The study reveals the importance of a taking a precision medicine approach to diabetes care.
Metformin has been the foundation of type 2 diabetes (T2D) care for decades, but not everyone has a good response. A new study in the journal Nature Genetics explains why: some patients have genetic variants that cause the body to respond extremely well to the drug.
The study presents the first results from the Metformin Genetics Consortium, known as MetGen, a venture jointly led by Kathleen M. Giacomini, PhD, of the University of California at San Francisco, and Ewan Pearson, PhD, of the University of Dundee in Scotland. As the authors note, despite metformin’s widespread use—more than 100 million people take it—its mechanism of action remained unclear.
Treating everyone with diabetes the same way overlooks the fact that patients respond very differently to therapies. There are more T2D therapies than ever, and MetGen is a step toward a precision medicine approach to diabetes care, one that would steer drugs to patients who would respond the best.
MetGen reported a 3-stage genome wide association study that involved 13,123 patients of diverse ethnic backgrounds.

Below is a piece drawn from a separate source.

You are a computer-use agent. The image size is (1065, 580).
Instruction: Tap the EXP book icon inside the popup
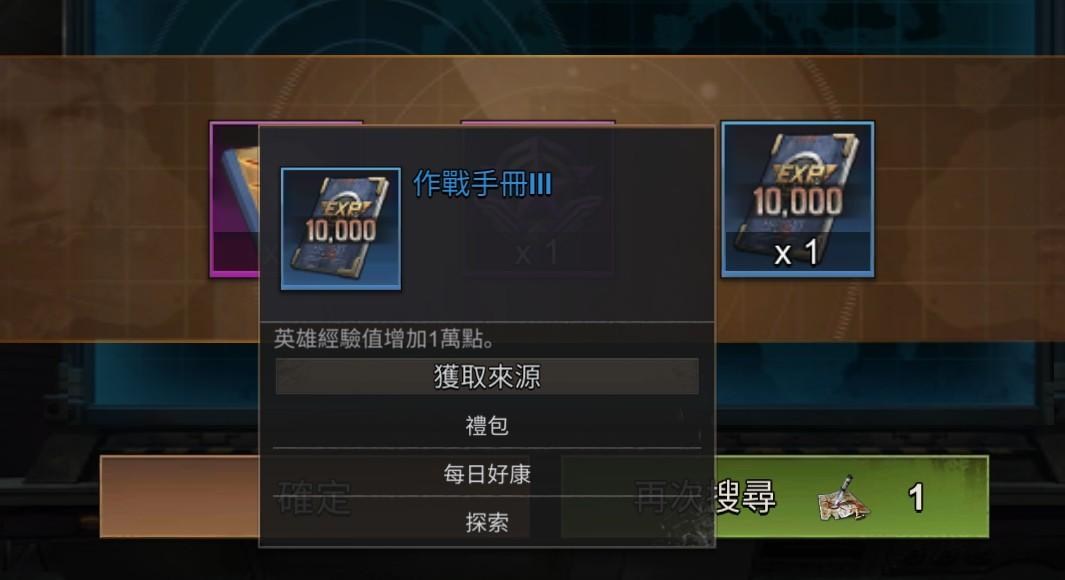coord(340,229)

Researchers found that a variant of the gene SLC2A2, which encodes the glucose transporter gene GLUT2, was correlated with a strong response to metformin.
GLUT2 regulates how glucose moves among the liver, the blood, and the kidneys. Patients with the variant had less of this glucose transporter gene, hampering the liver’s ability to process blood glucose. Metformin reversed this effect.
What’s more, researchers found that the variant was also linked to higher body weight, which might explain the observation that metformin works best on overweight patients. For some patients, the effect is profound: they respond as if they were taking a double dose of metformin.
In recent years, presenters at the American Diabetes Association Scientific Sessions have called for a more individualized approach to diabetes care, and some question the wisdom of trying older, cheaper drugs until they fail before tackling diabetes with newer, more powerful therapies. Diabetes, some say, should be treated more like cancer: give powerful treatment early on when they will have the greatest effect.
At the 2014 ADA meeting in San Francisco, for example, Ravi Retnakaran, MD, an endocrinologist from the University of Toronto and Mount Sinai Hospital of Toronto, discussed the effects of giving T2D patients short courses of insulin for 4-8 weeks, before beta cell function is so damaged it cannot be restored.
Pearson said more work is needed before clinicians can change the way they use metformin, but the study is an important step. “This finding suggests some patients should be treated with higher doses than others to get the same effect. This really does move us a step closer to truly targeted therapy in the treatment of diabetes.”
Zhou K, Yee SW, Seiser EL, et al. Variation in the glucose transporter gene SLC2A2 is associated with glycemic response to metformin [published online August 9, 2016]. Nature Genetics. 2016; doi: 10.1038/ng.3632.